Holyoke Community College to offer cannabis industry training programs – GazetteNET

Staff Writer

Published: 10/24/2019 8:46:39 AM

HOLYOKE — Holyoke Community College will launch the state’s first Cannabis Education Center to train students for careers in the state’s emerging marijuana industry.

The center will be managed out of college’s Kittredge Center for Business and Workforce Development and will offer certificate training courses for four different roles: patient advocate and bud tender, cannabis cultivation assistant, cannabis extraction technician assistant, and cannabis culinary assistant. The center is being created in partnership with the Worcester-based Cannabis Community Care and Research Network (C3RN).

With legal cannabis “being new to the Massachusetts industry, there’s a need for people who have specific skills training to be ready for these particular jobs,” said Jeff Hayden, vice president of Business and Community Services at HCC. “Our effort is really focused on that workforce development piece.”

Hayden expects the center will train around 100 individuals within its first year, with classes composed of about 20 students each, and expand in future years.

Students will split their time between classroom learning and hands-on internship experience, Hayden said, totaling 96 hours of training. The center is currently finalizing which companies it will work with for the internships.

More information on registration will be available on Oct. 28, and cannabis culinary assistant classes will begin in January. Training for other roles will be held in the following months. All courses are offered as six sessions held Saturdays from 10 a.m. to 6 p.m.

The center will also offer training in the Cannabis Control Commission’s Social Equity Vendor Training program. The initiative is one of many programs “developed in response to evidence which demonstrates that certain geographic areas and demographic populations, particularly Black and Latinx, have been disproportionately impacted by high rates of arrest and incarceration for cannabis and other drug crimes as a result of state and federal drug policy,” according to the center.

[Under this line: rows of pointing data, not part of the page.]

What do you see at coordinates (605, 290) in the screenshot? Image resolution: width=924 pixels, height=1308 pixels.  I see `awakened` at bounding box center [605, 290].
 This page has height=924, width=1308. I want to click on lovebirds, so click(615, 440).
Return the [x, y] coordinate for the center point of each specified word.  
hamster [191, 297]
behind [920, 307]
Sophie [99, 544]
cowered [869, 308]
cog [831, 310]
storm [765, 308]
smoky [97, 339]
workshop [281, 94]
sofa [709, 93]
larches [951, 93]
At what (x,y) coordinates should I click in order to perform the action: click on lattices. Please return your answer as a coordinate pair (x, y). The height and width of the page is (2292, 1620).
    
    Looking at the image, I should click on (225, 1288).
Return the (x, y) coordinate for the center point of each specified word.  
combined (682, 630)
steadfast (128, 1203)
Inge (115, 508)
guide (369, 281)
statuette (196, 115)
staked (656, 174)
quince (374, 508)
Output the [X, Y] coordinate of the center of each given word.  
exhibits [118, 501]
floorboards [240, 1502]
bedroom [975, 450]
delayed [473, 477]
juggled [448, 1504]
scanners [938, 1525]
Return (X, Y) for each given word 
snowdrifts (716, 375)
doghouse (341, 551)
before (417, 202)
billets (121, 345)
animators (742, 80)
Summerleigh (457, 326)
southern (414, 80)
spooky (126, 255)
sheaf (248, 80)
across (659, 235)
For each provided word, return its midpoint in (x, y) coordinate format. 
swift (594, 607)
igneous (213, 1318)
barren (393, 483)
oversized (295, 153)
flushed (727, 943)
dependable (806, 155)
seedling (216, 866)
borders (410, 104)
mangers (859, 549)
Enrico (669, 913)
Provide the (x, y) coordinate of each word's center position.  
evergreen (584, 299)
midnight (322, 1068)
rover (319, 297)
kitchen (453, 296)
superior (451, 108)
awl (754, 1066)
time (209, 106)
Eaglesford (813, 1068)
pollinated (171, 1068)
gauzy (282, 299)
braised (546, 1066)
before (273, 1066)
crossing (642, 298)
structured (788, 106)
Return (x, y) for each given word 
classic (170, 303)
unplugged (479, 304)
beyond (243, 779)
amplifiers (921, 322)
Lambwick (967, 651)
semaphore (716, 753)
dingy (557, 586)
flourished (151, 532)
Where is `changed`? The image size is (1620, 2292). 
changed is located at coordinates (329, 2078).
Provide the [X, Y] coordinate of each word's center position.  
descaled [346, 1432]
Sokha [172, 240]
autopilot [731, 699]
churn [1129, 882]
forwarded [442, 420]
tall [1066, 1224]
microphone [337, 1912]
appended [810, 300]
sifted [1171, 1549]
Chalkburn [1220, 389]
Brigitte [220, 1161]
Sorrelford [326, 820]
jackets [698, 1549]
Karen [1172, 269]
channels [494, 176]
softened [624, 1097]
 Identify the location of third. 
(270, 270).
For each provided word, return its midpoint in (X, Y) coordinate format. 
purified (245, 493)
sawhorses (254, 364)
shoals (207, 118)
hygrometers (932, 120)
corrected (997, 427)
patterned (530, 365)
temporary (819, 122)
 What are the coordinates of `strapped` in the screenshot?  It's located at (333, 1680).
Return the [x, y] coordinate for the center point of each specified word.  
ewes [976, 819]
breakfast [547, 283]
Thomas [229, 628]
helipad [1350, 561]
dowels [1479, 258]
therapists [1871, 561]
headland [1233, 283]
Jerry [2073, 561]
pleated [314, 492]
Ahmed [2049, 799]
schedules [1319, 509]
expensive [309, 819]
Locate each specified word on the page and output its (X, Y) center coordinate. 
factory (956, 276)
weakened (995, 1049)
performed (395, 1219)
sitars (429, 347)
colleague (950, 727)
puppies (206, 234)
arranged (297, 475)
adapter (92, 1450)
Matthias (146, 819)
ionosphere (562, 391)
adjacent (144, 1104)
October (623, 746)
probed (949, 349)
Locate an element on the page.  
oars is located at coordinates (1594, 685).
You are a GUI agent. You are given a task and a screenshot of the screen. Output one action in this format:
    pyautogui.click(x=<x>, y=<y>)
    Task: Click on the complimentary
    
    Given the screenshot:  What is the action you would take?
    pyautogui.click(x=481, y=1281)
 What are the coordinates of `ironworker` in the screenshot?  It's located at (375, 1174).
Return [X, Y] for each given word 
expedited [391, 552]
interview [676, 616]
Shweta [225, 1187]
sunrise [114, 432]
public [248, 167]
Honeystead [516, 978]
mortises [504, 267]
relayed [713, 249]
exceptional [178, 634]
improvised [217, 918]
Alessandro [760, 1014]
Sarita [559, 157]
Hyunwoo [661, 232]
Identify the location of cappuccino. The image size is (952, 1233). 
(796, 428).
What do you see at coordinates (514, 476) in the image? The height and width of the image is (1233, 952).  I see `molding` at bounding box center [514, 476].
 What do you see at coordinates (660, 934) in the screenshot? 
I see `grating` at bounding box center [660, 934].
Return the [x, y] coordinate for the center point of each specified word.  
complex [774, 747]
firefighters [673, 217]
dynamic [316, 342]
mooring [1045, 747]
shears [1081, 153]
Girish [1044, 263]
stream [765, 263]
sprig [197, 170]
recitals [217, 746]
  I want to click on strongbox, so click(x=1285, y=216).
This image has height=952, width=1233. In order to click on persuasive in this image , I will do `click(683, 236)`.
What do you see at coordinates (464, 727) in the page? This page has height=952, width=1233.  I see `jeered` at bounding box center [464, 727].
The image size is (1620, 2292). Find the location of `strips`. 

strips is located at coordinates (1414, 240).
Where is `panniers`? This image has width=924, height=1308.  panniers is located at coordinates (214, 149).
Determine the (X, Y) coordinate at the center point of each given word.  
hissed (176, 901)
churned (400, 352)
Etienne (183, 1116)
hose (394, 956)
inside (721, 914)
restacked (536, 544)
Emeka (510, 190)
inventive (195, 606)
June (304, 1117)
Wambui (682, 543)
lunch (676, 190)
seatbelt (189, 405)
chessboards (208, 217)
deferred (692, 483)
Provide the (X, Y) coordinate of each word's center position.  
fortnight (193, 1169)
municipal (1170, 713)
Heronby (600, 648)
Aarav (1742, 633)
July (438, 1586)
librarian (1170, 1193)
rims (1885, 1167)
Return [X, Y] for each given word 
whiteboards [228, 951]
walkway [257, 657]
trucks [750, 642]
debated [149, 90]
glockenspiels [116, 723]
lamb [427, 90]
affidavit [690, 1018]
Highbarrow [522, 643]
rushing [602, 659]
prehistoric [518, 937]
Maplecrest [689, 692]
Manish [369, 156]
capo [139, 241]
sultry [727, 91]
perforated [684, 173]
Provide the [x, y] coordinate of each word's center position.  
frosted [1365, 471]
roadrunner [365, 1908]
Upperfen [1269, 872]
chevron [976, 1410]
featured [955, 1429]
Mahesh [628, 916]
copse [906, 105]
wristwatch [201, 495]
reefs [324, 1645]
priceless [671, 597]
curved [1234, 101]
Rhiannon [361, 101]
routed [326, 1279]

It was HCC and C3RN’s inclusion in this program that spurred the idea of the Cannabis Education Center, Hayden said, noting that the training can offer a particularly valuable resource to unemployed or underemployed communities.

“This is an exciting effort that encompasses not only public education and social equity training,” Hayden said, “but the chance to allow people who haven’t had access to workforce and job opportunities to have a new set of skills that will help them be able to get employment and become productive workers at these new Massachusetts businesses.”

Costs to enroll are still being solidified, Hayden said. The center’s ultimate goal is to offer the training for free, but he is not yet sure whether this will be possible.

The center will soon publish scholarship information on its website.